NY 529 Direct Plan highlights

Here's a quick look at the many ways you can benefit when you save with the Direct Plan.

Take advantage of our benefits and options

Flexible use of savings

  • Save for a child, grandchild, friend—or even yourself.
  • Use at any eligible 2- or 4-year college or university, vocational or technical school, or graduate school in the United States or abroad.
  • When used for higher education expenses at eligible educational institutions, money can be used to pay for tuition, certain room-and-board expenses, books, supplies, and the expenses for the purchase of certain computer equipment, software, and computer-related services.

Tax benefits

  • Grow your earnings tax-deferred.
  • Pay no federal taxes on qualified withdrawals.* (Note: federal qualified expenses are different than New York state qualified expenses. Please consult the Program Description for more information)
  • Contribute up to $85,000 in a single year ($170,000 if married filing jointly) for each beneficiary, without incurring federal gift taxes as long as you don't make any other gifts to that same beneficiary for five years.**

More tax benefits for New York taxpayers

  • Pay no state taxes on qualified withdrawals.* (Note: federal qualified expenses are different than New York state qualified expenses. Please consult the Program Description for more information)
  • Deduct up to $5,000 ($10,000 if married filing jointly) in contributions to the Direct Plan on your state income tax return each year.***

Easy setup

Open an account with any amount you choose – there is no minimum contribution amount.

Low costs

  • NY's 529 Direct Plan has some of the lowest costs available for 529 plans. You pay only $1.20 in fees per year for every $1,000 you invest in the plan (0.12% total annual asset-based fee).
  • No advisor fees, commissions or account maintenance fees, which other plans may charge.

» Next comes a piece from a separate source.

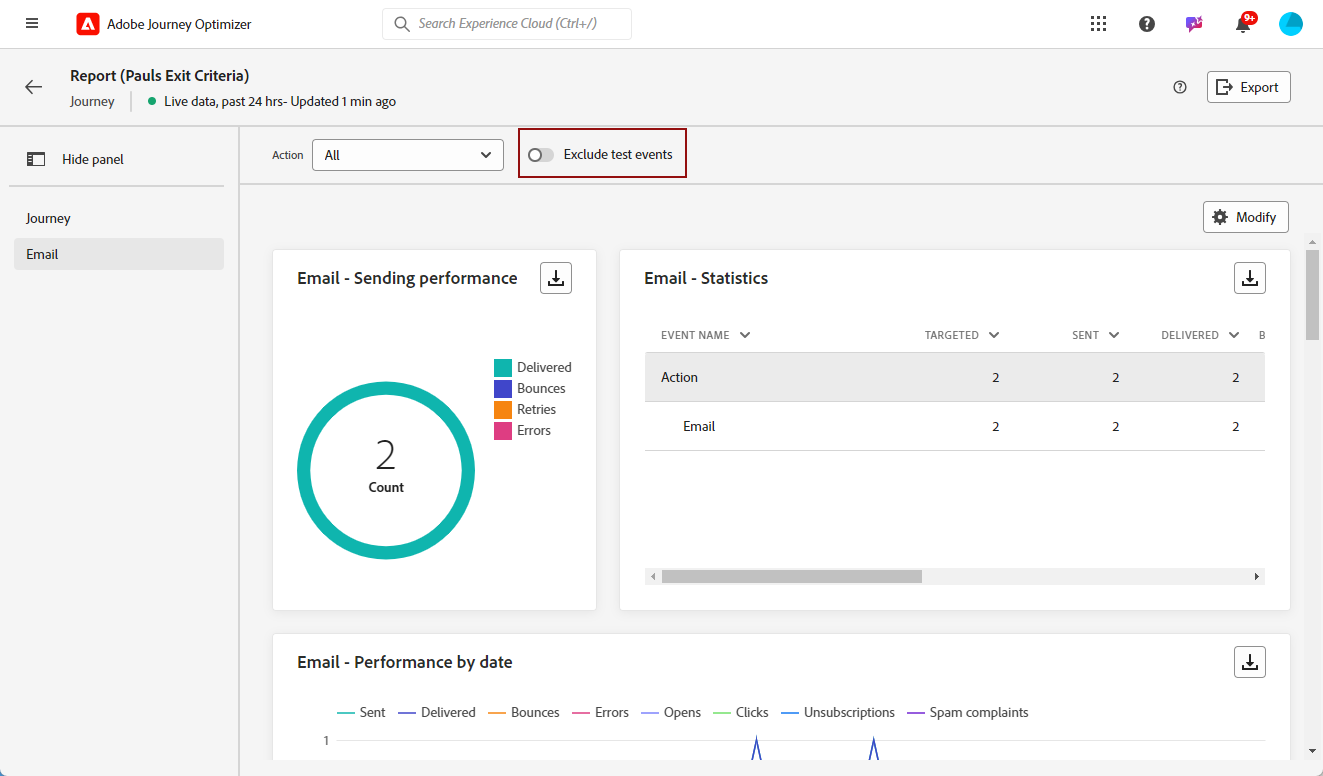Enable the Exclude test events toggle
Image resolution: width=1323 pixels, height=776 pixels.
[x=541, y=155]
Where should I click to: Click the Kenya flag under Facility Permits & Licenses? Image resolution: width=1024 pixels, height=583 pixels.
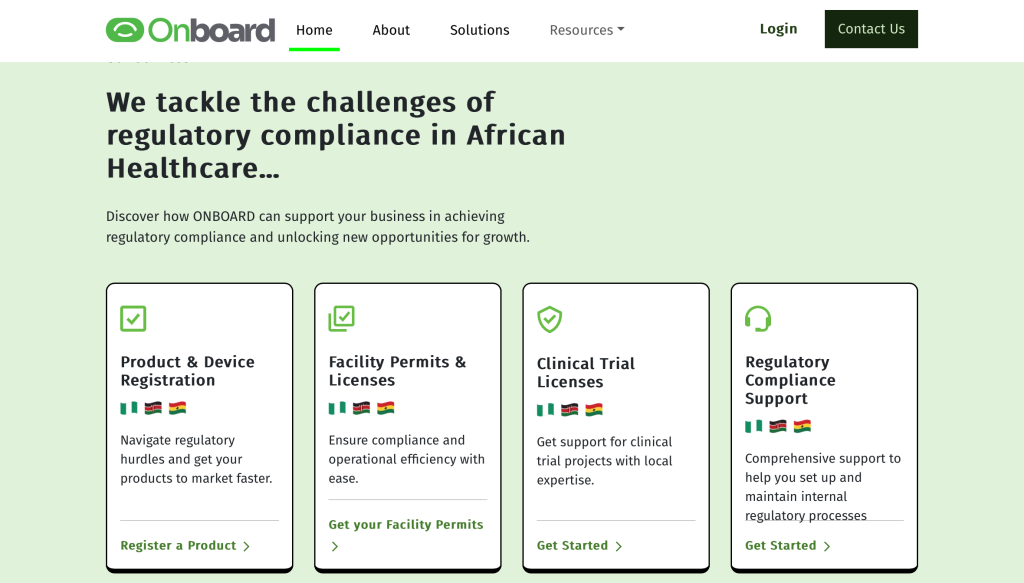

Option to open another account for the same child

The same child can have multiple accounts opened for him or her. So even if mom and dad have already opened an account, a grandparent or other family member or a friend can open another one. Combined contributions to these accounts can total as much as $520,000.

Convenient ways to contribute

  • Sign up for payroll deduction (if available through your employer).
  • Set up recurring contributions.
  • Contribute through electronic bank transfer.
  • Mail a check.

Trust the experts

  • Recordkeeping and related services for the Direct Plan are managed by Ascensus.
  • Professional investment management is provided by Vanguard.

Diverse investment options

  • You can choose from among 20 Target Enrollment Portfolios, in which target allocations of the Portfolio automatically adjust to more conservative allocations as your Beneficiary approaches the date they are expected to enroll in school or an eligible program.

See our Target-Enrollment-Portfolios

  • Choose from among our 14 individual portfolios that let you design and manage your own investment strategy.

See our individual options

Invest regularly with recurring contributions

One of the easiest ways to contribute to your Direct Plan account is to establish recurring contributions (also known as an automatic investment plan or AIP), which are set amounts that you contribute to your account at regular intervals.

You can set up recurring contributions when you open an account or at any time afterward.

Save more with Ugift

UGift logo

Ugift is a simple, secure way to invite family and friends to help your children save for higher education by giving them the gift that keeps on giving—contributions to their Direct Plan account. Gift givers can make online contributions. To make this even easier you can get a Ugift code when you log on to your account and share that code with family and friends through Twitter or by email.

For those who prefer to contribute by check, you can print Ugift coupons, which can be sent in by mail with contributions.